WHAT IS NEEDED: Take each line of the data that contains the string "width" and copy it.

PROVIDED RECORDS:
────

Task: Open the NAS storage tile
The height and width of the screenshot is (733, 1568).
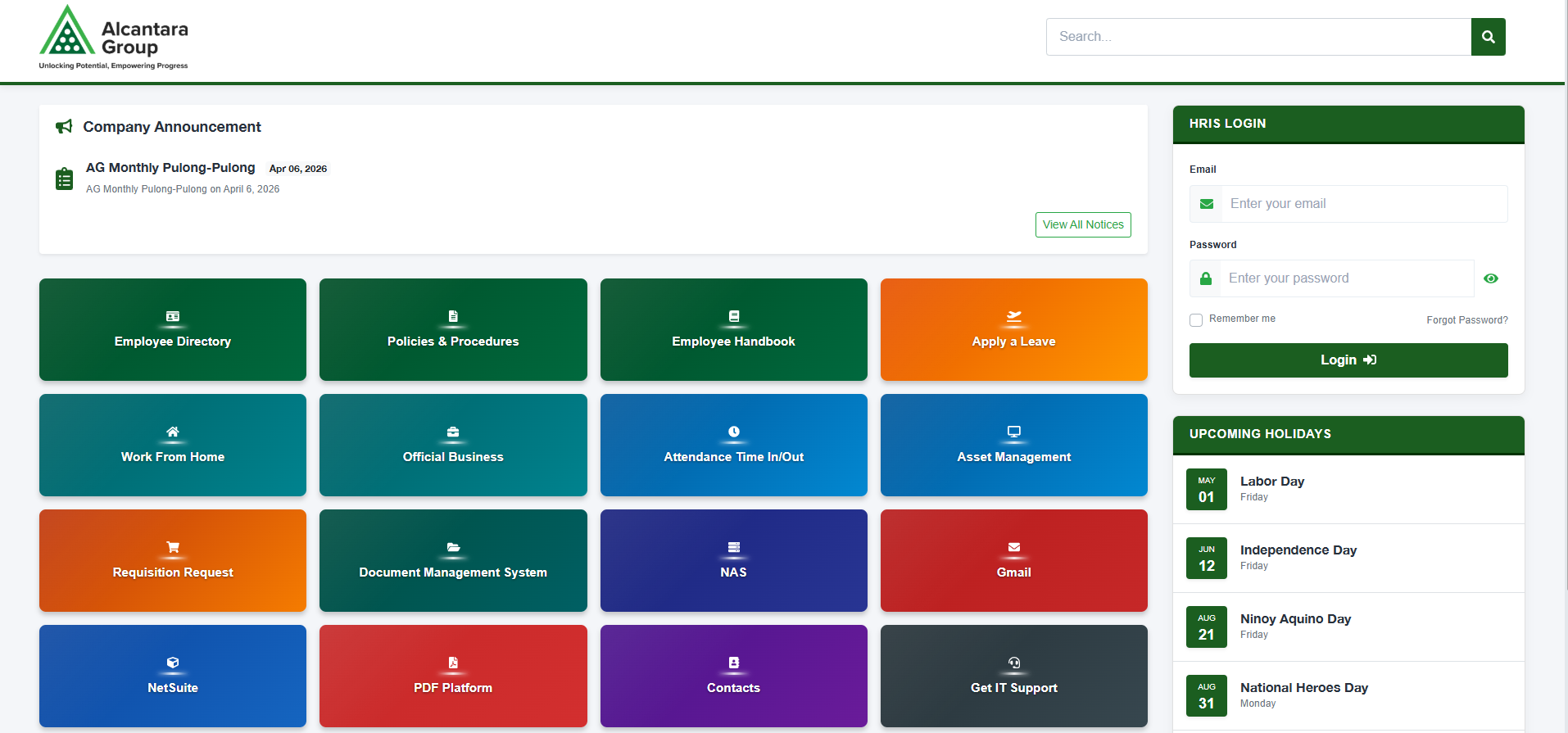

────

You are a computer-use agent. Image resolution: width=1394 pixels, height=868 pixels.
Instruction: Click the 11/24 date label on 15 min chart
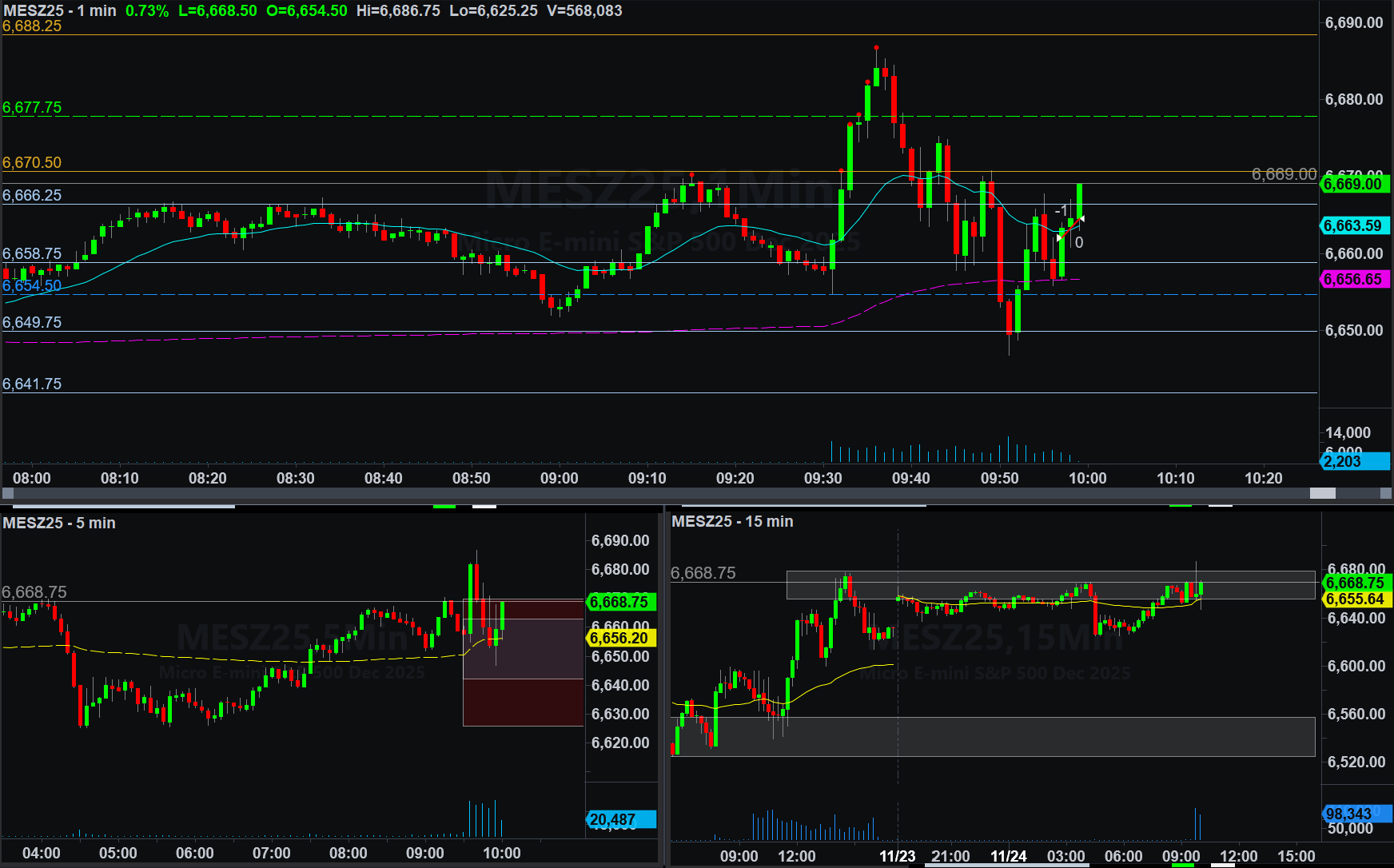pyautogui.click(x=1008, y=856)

────

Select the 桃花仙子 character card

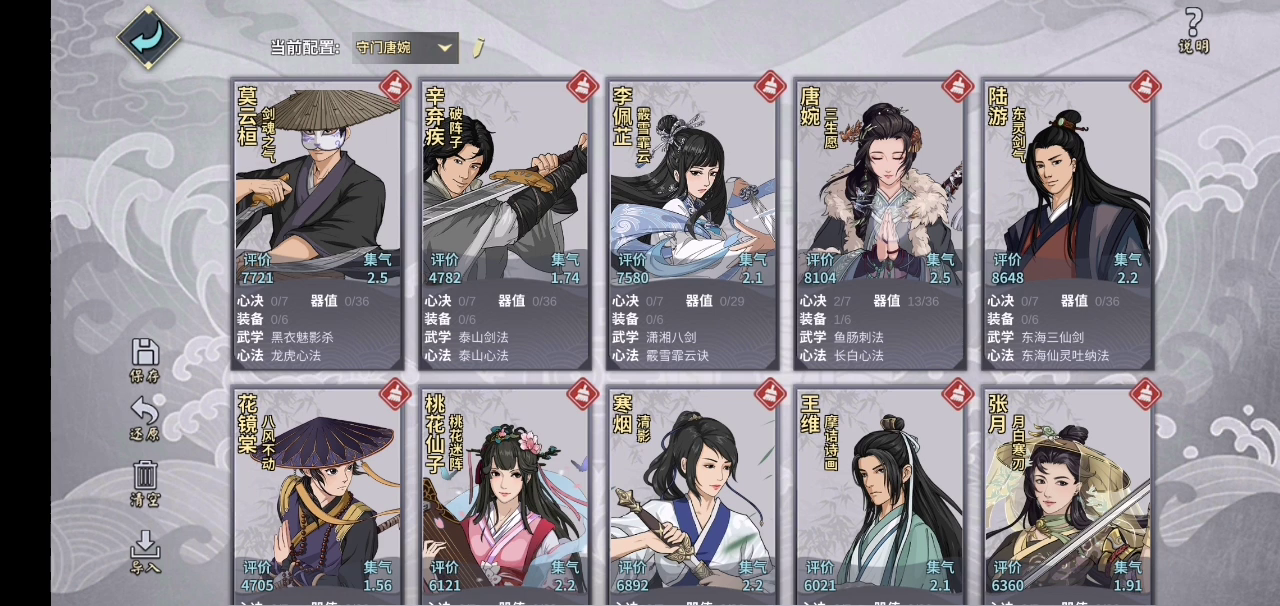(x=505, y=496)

────

RESULT FOR THIS EXERCISE:
The height and width of the screenshot is (733, 1568).
You are a computer-use agent. Image resolution: width=1394 pixels, height=868 pixels.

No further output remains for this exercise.